I- Está fundamentada a deliberação da câmara municipal no sentido da perda de mandato do seu presidente se na proposta que foi aprovada se faz remissão para o despacho ministerial e para o relatório da inspecção que lhe serviu de base.
II- A entidade tutelar, para efeitos do disposto no artigo 70, n. 1, alínea e), do D.L. n. 100/84, de
29 de Março (redacção da Lei n. 25/85, de 12 de Agosto) é o Ministro do Planeamento e da Administração do Território.
III- O mencionado preceito não é inconstitucional.
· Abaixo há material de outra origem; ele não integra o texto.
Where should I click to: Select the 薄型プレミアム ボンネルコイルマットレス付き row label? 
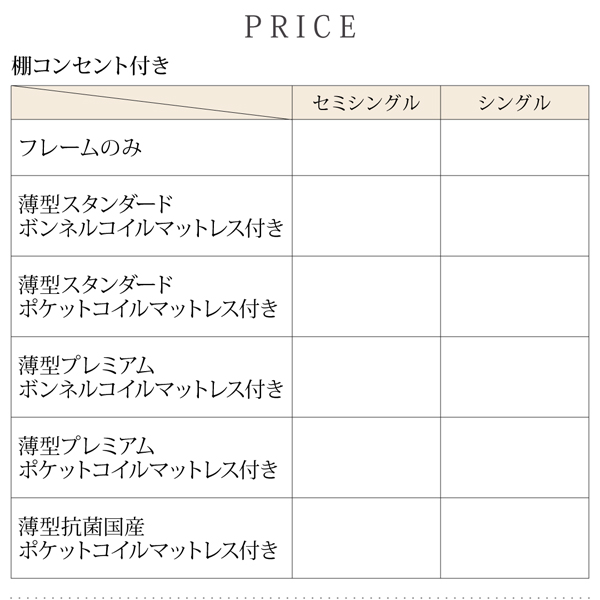point(152,377)
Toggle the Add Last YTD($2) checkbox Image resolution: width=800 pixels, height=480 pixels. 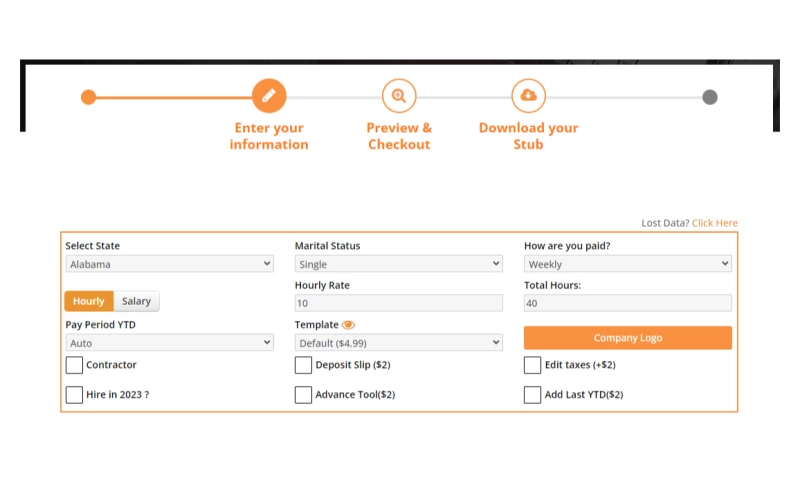(x=533, y=395)
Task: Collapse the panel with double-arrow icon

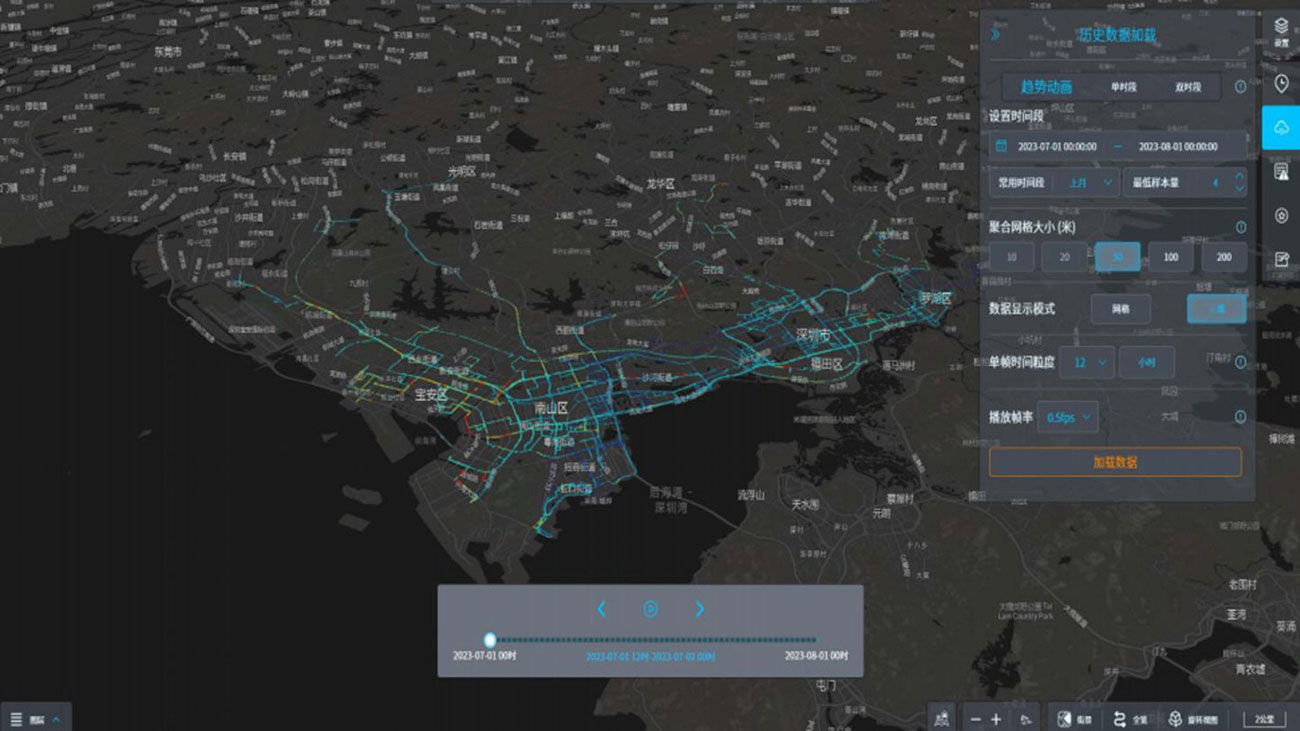Action: pyautogui.click(x=995, y=34)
IV- A apresentação pelo recorrente do pedido de suspensão de eficácia do despacho ministerial não impedia que a câmara municipal deliberasse sobre a perda de mandato nem constituía obstáculo à plena eficácia de tal deliberação, e isto por ter sido indeferida, no processo de suspensão, a requerida declaração de ineficácia de tal deliberação.
V- Não estão impedidos de tomar parte na votação para a perda de mandato do presidente da câmara municipal dois vereadores contra quem este apresentou denúncias criminais, encontrando-se os respectivos processos na fase inicial, nem o vereador que, por força da deliberação da perda de mandato, assumiu a presidência do órgão.